**Fragmento del texto**

----

El reparto ofrece a un Christopher Walken
estelar, a una magnífica Catherine Keener, a un impresionante Hoffmann, a un
actor que para mí ha sido todo un descubrimiento, Mark Ivanir –sobre el que una
mujer cercana a mi asiento me dijo que era israelí como ella, que estaba viajando
desde Tel-Aviv hacia Nueva York vía Madrid– y la bellísima joven Imogen Poots,
portentosa en su rol de hija de músicos, pasional y aniñada, llena de un
talento imperfecto que su mentor –el violonchelista Peter Mitchell (Walken)– elogia
como en su día hizo Pau Casals con él mismo. Una anécdota, leo a la vuelta,
tomada de la autobiografía del chelista ruso Gregor Piatigorsky.

----

**Lista de tareas**
**1)** Enumere todos los actores y actrices del reparto que se nombran en el fragmento sobre el reparto.
**2)** Responda, según el fragmento sobre el reparto:
(a) ¿Qué nacionalidad tiene Mark Ivanir, según la mujer sentada cerca del autor?
(b) ¿Qué personaje interpreta Walken?
(c) ¿De qué autobiografía procede la anécdota?
**3)** Escriba la continuación del fragmento sobre el reparto a partir de su última oración.

**Sección de datos**
----

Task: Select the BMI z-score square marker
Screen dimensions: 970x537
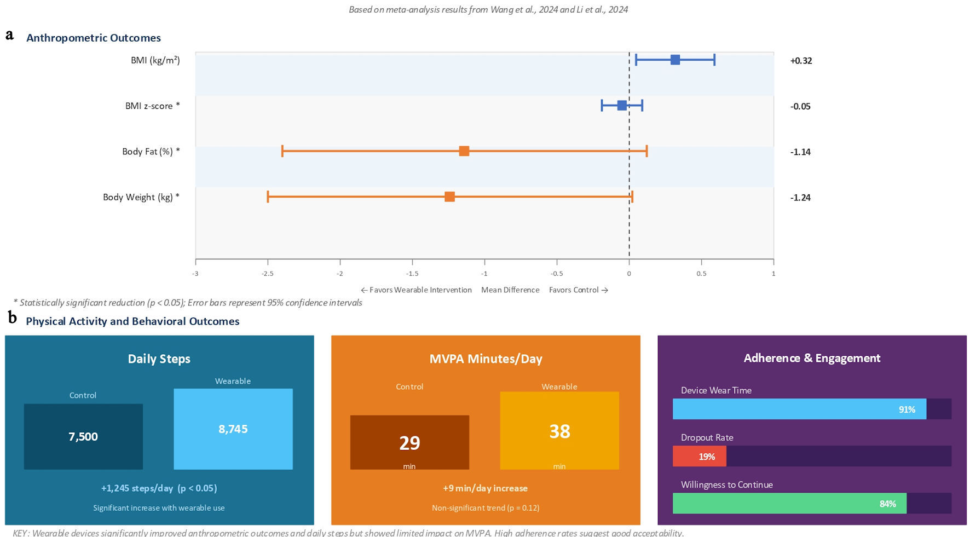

----

**Respuestas escritas**
**1)** Christopher Walken, Catherine Keener, Hoffmann, Mark Ivanir e Imogen Poots.

**2)**
(a) Israelí.
(b) El violonchelista Peter Mitchell.
(c) De la autobiografía del chelista ruso Gregor Piatigorsky.

**3)**
Ah, y Nueva York… Mi primer destino en mi
paseo celestial por el mundo. Tan diferente al que estaba a punto de pisar,
escandalosamente caluroso, pues en la película aparece invernal, nevado, con
postales de la ciudad y música del grupo de fondo en una hermosa convergencia:
Beethoven, Haydn, Bach. El Opus 131
del primero, toda una plegaria, como dice el primer violín Daniel Lerner
(Ivanir) a Alexandra Gelbart (Poots, hija aquí de Hoffman y Keener) como
objetivo, desafío, metáfora de lo que no se rompe, de lo que hay que tocar sin
parar, pues en sus siete movimientos no hay cesura. Tal vez por esa ausencia de
silencio entre sus partes, fue la obra que Schubert pidió que le tocaran para prepararse
ante la muerte que ya sentía inminente; la pieza que el propio Beethoven
prefería de cuantas escribió; una obra cuya grandeza, como dijo Schumann, es imposible
definir con palabras.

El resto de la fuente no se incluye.